=== Section Start ===
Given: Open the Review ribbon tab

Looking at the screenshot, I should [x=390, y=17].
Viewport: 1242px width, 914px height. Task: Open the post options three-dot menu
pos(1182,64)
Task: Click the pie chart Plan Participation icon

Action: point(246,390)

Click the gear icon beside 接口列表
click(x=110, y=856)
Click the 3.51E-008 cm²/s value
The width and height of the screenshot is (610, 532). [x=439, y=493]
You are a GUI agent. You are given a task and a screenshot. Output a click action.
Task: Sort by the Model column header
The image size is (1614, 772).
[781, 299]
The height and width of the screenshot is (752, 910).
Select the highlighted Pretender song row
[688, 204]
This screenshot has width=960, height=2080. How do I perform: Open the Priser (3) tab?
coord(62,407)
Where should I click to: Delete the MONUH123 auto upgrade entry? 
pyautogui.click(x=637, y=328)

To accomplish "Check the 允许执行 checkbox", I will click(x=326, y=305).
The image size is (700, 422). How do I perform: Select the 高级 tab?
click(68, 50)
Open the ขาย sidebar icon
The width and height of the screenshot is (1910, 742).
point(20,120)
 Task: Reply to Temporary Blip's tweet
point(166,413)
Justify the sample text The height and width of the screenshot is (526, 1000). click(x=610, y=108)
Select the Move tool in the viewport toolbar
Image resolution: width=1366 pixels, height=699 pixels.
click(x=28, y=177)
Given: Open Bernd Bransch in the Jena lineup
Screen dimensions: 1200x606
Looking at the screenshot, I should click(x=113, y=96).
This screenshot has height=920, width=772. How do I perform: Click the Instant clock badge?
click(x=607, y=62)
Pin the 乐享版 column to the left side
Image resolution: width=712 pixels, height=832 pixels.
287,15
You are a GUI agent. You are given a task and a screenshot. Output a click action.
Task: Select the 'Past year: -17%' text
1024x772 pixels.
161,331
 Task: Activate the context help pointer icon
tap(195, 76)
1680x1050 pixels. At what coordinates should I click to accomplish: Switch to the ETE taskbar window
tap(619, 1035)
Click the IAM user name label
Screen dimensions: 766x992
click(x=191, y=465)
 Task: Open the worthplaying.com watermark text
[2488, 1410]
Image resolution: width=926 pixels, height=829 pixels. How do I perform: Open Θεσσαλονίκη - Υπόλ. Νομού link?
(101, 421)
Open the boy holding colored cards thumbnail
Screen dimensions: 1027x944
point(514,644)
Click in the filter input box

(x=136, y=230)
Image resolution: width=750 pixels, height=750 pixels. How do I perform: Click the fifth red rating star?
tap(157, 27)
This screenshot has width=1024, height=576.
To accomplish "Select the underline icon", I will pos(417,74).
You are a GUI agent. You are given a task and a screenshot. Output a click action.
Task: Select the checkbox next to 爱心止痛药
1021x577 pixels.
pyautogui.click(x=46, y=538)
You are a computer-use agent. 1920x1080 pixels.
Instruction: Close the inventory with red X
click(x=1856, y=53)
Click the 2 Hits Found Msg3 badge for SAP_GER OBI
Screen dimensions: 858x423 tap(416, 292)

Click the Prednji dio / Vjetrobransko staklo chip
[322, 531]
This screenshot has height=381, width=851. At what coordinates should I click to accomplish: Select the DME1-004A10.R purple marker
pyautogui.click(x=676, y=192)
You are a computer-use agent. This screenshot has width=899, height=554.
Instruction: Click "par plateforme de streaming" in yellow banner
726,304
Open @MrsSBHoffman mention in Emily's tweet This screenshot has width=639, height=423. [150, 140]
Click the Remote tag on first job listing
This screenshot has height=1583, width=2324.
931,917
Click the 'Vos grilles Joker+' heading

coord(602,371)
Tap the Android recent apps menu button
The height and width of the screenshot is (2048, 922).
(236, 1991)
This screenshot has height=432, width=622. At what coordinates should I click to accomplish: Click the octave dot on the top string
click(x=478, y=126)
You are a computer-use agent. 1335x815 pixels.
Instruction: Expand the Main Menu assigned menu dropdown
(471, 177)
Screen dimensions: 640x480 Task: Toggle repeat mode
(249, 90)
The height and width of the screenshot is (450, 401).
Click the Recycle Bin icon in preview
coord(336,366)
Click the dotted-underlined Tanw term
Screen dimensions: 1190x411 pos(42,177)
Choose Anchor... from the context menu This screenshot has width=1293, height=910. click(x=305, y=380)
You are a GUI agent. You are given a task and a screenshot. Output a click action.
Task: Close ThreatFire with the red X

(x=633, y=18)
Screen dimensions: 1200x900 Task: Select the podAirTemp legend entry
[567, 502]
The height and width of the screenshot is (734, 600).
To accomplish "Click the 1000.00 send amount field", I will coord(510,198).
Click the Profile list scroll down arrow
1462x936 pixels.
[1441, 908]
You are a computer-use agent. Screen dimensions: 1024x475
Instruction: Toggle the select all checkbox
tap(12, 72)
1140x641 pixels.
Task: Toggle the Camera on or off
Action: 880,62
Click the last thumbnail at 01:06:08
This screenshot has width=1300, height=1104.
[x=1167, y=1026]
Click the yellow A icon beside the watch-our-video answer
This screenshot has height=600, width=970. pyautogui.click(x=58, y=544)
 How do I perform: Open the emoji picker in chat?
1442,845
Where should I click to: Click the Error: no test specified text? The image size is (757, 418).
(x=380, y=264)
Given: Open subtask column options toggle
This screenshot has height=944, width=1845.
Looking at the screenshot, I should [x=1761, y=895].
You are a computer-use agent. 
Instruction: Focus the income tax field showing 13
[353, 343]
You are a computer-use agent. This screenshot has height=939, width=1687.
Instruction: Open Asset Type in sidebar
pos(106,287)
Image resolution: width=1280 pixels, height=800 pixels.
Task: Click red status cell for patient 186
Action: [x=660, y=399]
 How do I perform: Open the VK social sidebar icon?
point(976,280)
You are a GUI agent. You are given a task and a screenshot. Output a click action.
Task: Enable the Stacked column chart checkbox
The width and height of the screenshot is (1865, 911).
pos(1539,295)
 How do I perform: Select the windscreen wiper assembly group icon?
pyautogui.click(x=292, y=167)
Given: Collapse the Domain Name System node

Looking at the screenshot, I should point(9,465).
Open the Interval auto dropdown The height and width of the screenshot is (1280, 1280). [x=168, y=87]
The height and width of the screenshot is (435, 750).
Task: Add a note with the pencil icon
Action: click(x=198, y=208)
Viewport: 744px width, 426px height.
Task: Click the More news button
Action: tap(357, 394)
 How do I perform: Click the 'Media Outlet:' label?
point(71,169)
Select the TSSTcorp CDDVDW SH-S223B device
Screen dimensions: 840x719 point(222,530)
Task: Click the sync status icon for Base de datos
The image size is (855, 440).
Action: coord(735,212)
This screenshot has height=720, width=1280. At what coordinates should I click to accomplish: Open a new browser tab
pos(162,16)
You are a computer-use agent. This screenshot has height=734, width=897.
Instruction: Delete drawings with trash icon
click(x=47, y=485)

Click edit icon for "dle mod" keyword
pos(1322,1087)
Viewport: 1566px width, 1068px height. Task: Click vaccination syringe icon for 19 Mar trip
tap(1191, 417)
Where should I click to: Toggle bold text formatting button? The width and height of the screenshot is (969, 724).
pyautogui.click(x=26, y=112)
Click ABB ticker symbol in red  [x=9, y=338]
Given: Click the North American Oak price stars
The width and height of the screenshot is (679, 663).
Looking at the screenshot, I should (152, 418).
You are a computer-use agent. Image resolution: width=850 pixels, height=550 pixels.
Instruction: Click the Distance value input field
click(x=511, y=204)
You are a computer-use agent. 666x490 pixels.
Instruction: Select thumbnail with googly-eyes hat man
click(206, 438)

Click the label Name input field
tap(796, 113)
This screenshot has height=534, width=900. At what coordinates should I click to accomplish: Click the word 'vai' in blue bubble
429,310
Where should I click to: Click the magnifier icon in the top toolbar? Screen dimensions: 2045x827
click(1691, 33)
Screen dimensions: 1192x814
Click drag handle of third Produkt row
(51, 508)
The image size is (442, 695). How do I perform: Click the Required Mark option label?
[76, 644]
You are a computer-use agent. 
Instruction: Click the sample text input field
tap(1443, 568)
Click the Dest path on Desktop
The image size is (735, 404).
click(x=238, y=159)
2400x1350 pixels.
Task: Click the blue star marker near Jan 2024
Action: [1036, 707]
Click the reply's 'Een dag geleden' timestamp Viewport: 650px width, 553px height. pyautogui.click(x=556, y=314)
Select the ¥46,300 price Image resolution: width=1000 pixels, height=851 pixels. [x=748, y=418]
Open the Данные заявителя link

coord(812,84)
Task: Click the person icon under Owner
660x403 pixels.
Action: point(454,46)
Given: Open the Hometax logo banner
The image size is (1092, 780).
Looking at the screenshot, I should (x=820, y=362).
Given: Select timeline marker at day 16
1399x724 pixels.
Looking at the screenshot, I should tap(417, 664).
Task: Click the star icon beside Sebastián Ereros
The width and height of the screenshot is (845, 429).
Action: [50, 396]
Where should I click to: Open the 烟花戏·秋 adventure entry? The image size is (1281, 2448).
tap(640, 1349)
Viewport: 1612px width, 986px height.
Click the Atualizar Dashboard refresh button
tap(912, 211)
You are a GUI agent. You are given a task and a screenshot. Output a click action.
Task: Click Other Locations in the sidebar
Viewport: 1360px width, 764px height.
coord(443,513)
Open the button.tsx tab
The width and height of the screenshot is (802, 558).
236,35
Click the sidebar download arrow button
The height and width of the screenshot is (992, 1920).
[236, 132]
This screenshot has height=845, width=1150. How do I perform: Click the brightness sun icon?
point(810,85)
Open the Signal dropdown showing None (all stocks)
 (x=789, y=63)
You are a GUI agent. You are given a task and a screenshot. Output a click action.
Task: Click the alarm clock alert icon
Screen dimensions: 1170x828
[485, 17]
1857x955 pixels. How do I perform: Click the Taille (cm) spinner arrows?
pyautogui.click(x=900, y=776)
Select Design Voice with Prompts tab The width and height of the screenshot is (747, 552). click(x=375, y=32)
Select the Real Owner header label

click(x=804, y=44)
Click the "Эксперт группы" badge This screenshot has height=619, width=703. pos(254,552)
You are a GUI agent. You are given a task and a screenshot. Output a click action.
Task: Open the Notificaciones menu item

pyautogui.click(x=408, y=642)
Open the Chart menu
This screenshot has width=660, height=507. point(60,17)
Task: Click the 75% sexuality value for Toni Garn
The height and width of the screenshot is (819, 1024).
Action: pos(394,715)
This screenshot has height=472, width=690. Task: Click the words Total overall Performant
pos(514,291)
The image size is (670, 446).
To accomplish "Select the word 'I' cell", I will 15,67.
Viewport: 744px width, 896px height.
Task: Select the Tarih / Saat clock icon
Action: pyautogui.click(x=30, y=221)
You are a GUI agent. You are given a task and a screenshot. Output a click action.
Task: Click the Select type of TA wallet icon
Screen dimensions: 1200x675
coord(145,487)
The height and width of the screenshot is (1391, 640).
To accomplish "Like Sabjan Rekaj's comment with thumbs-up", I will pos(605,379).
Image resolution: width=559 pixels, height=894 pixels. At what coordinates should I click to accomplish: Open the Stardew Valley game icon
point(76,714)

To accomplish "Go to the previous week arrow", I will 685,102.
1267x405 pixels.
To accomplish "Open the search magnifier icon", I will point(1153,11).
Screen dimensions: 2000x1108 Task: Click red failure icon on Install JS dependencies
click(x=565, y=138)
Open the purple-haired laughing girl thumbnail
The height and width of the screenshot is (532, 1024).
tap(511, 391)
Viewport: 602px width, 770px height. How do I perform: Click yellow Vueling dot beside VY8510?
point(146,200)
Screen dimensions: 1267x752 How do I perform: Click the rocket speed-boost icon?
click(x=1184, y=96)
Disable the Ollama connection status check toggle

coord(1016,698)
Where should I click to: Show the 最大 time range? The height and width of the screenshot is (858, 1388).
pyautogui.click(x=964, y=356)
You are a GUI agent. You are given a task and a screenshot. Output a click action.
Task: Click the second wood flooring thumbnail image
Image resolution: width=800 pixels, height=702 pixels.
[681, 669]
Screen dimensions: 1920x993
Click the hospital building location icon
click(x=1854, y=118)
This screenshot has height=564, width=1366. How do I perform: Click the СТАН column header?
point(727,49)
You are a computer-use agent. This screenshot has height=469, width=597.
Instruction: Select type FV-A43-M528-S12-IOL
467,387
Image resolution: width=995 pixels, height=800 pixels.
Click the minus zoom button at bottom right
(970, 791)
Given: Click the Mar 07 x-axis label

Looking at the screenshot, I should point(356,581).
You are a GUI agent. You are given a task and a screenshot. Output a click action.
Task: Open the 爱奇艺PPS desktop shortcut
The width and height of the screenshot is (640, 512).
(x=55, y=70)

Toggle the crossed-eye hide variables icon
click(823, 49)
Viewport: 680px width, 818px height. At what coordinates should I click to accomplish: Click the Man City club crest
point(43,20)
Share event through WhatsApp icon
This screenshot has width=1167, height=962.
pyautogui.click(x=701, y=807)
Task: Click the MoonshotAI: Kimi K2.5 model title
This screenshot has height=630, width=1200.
=== Section End ===
**What the task requires:**
Exact duplication is required for the lines above, from the line that contains "Given: Click the North" to the line that contains "Screen dimensions: 1192x814", inclusive; omit all others.

**Exercise answer:**
Given: Click the North American Oak price stars
The width and height of the screenshot is (679, 663).
Looking at the screenshot, I should (152, 418).
You are a computer-use agent. Image resolution: width=850 pixels, height=550 pixels.
Instruction: Click the Distance value input field
click(x=511, y=204)
You are a computer-use agent. 666x490 pixels.
Instruction: Select thumbnail with googly-eyes hat man
click(206, 438)

Click the label Name input field
tap(796, 113)
This screenshot has height=534, width=900. At what coordinates should I click to accomplish: Click the word 'vai' in blue bubble
429,310
Where should I click to: Click the magnifier icon in the top toolbar? Screen dimensions: 2045x827
click(1691, 33)
Screen dimensions: 1192x814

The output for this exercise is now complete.